EXERCISES TO COMPLETE:
#1 Answer these questions about the post on self-modifying code, one per line:
(a) Who wrote the post?
(b) What example of destructive assignment appears in the quoted passage?
(c) Which programming language does the post name as meant to narrow the semantic gap?
#2 Please print the part of the post on self-modifying code starting with "Second, it seems" and going on through "type checking, etc.", copied word for word.
#3 Write the next part of the post on self-modifying code, picking up after its final sentence.

EXCERPT:
Self-modifying code
Robert Colwell
colwell at mfci.UUCP
Thu Jul 21 03:08:49 AEST 1988
In article <759 at cernvax.UUCP> hjm at cernvax.UUCP () writes:
>
>Programmers have become quite accustomed to the destructive assignment of
>data ( x := y + 2 ), so why should the destructive changing of code be any
>different? If the practice were more common, then it wouldn't seem quite so
>bad, surely. After all, a Turing machine with a finite length tape is not
>*that* difficult ...
Hubert, I was going to let this whole SMC discussion slide on by, but
your post finally convinced me otherwise.
First, you meant "y" := y + 2, not "x", right?
Second, it seems like only yesterday when we (the royal we) CPU
architects were so concerned with trying to narrow the semantic gap
between what a programmer was trying to express and what the
machine/language was coercing her into. Languages like Ada and
machine architectures like capability machines were intended to
address this perceived need. The basic idea is that (oversimplifying
drastically) in a small programming environment (you at your
standalone workstation) anything goes in terms of protection and
language type checking, etc.

DATA LINES:
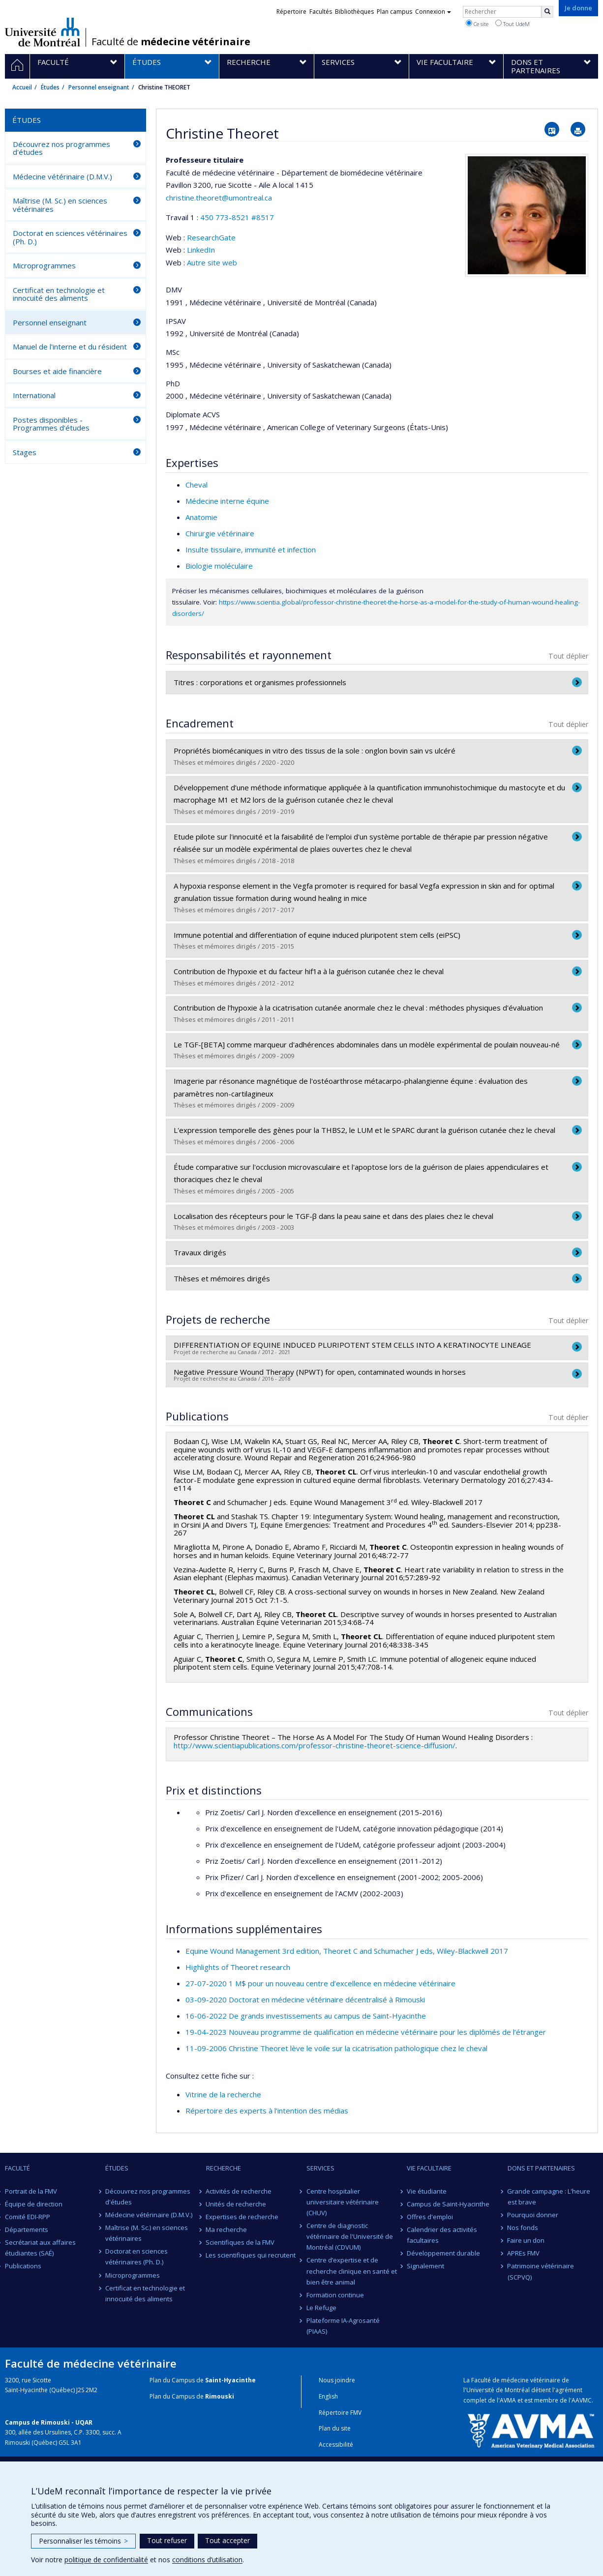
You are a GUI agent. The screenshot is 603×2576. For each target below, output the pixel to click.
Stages (24, 452)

THE ANSWERS:
#1
(a) Robert Colwell
(b) x := y + 2
(c) Ada

#2
Second, it seems like only yesterday when we (the royal we) CPU
architects were so concerned with trying to narrow the semantic gap
between what a programmer was trying to express and what the
machine/language was coercing her into. Languages like Ada and
machine architectures like capability machines were intended to
address this perceived need. The basic idea is that (oversimplifying
drastically) in a small programming environment (you at your
standalone workstation) anything goes in terms of protection and
language type checking, etc.

#3
The interesting domain is that of programming-in-the-large, with
large teams of programmers producing hundreds of thousands of lines
of code (SDI/Shuttle). There, extracting the last nano-mip of
performance is of far less interest than in avoiding bugs and
producing maintainable code, and I still believe that supporting that
environment is a far more important challenge to architects than
worrying about SMC could ever be. And I don't think (heavy sarcasm
here) that UNIX/C is the ultimate answer to that environment.
Bob Colwell mfci!colwell at uunet.uucp
Multiflow Computer
175 N. Main St.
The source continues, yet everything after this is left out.